Data for the task –
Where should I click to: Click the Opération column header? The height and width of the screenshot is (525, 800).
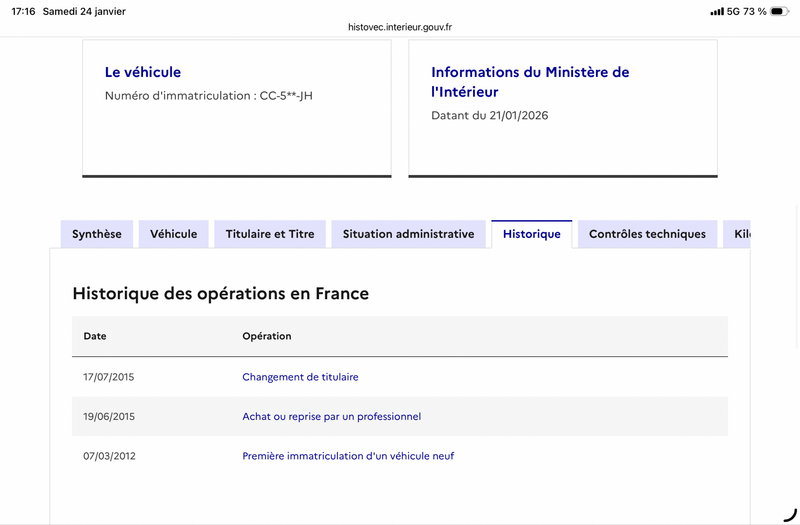pyautogui.click(x=266, y=336)
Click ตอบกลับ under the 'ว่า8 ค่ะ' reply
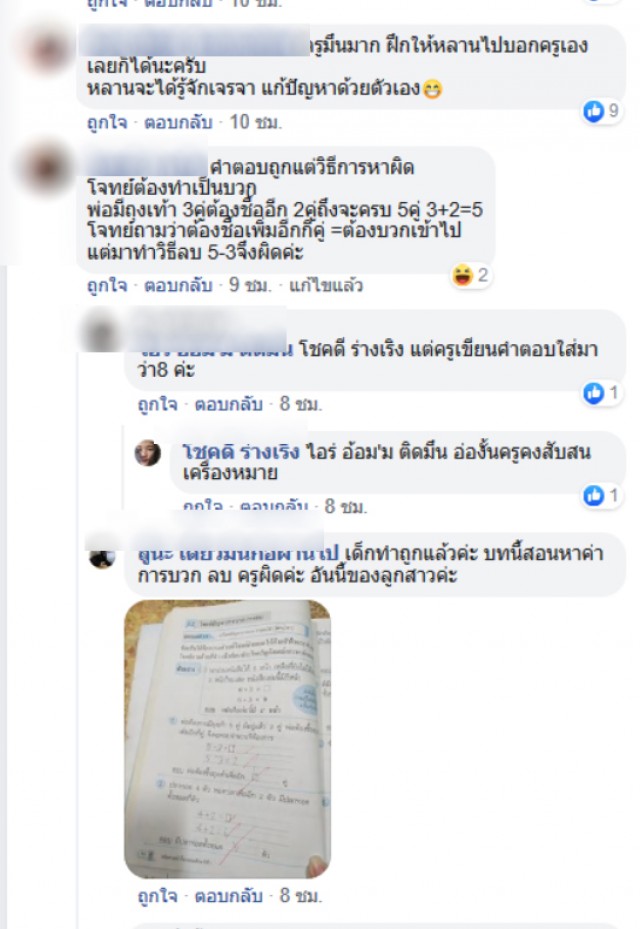Image resolution: width=640 pixels, height=929 pixels. (229, 405)
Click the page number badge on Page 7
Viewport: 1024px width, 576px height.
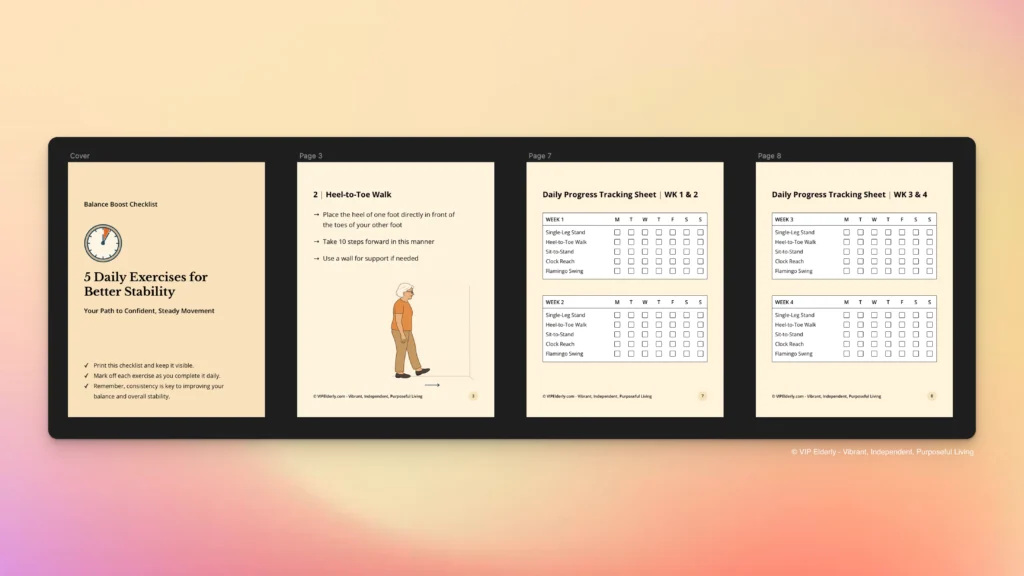[702, 396]
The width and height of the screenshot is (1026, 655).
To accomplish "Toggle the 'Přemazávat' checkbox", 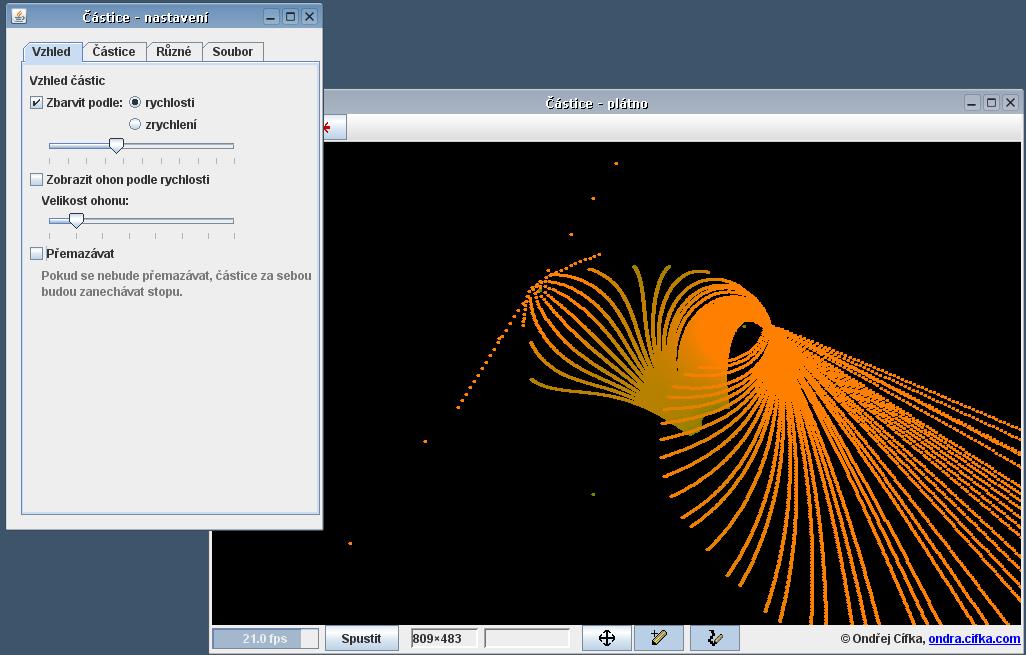I will 37,254.
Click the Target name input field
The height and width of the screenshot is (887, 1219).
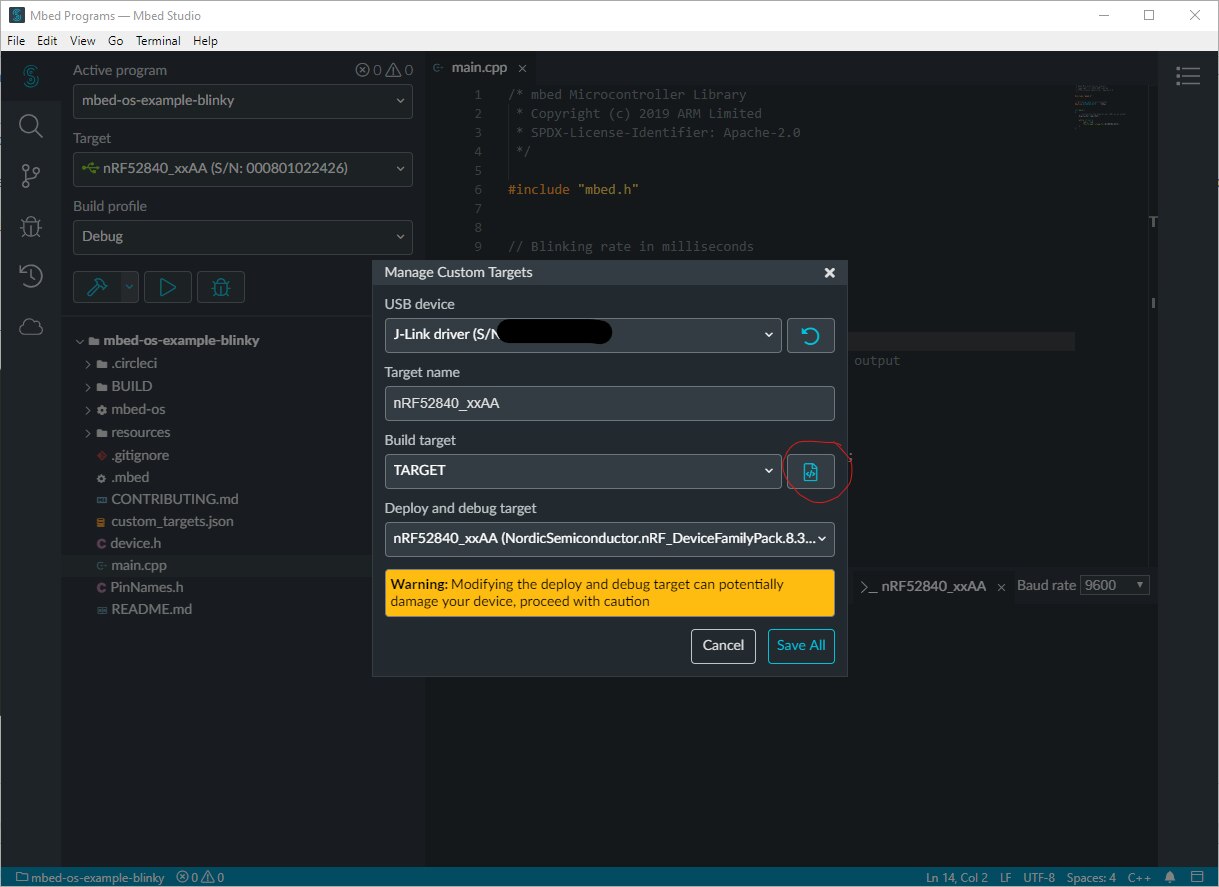pos(609,404)
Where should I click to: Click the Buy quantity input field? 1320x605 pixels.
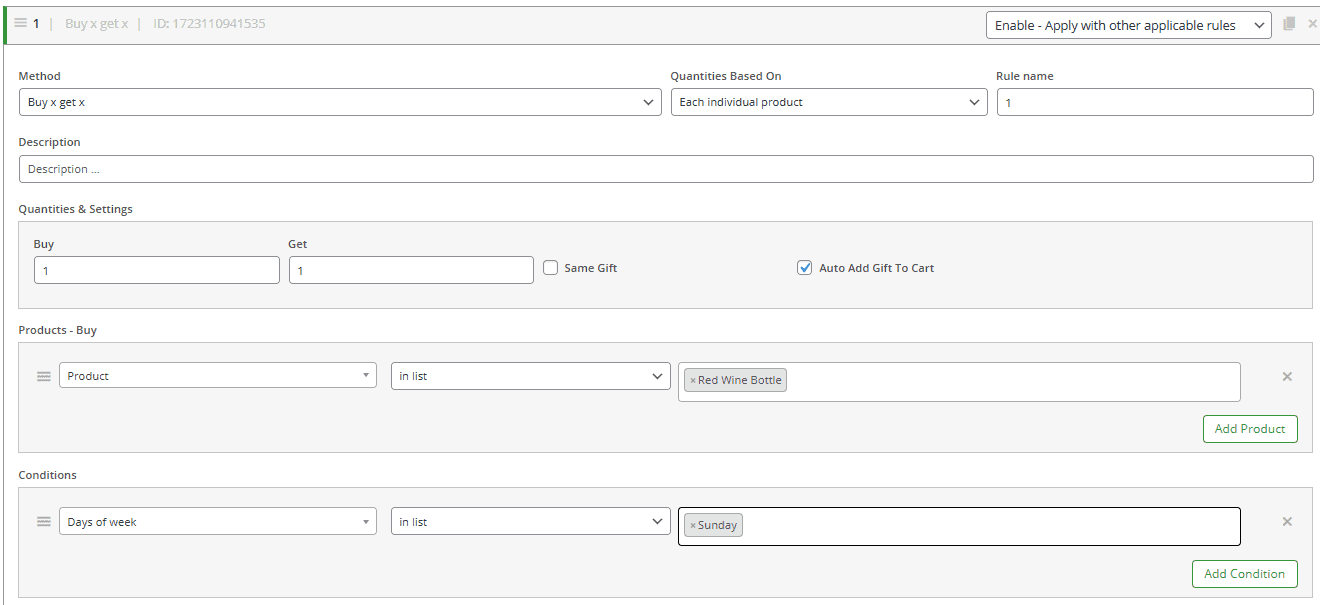click(156, 270)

Task item –
A word-for-word copy of the lines from the one containing "Where should I click to: Click the Buy" through the last line of the records is what is wanted, without pictures and without any other line.

Your response –
Where should I click to: Click the Buy quantity input field? 1320x605 pixels.
click(156, 270)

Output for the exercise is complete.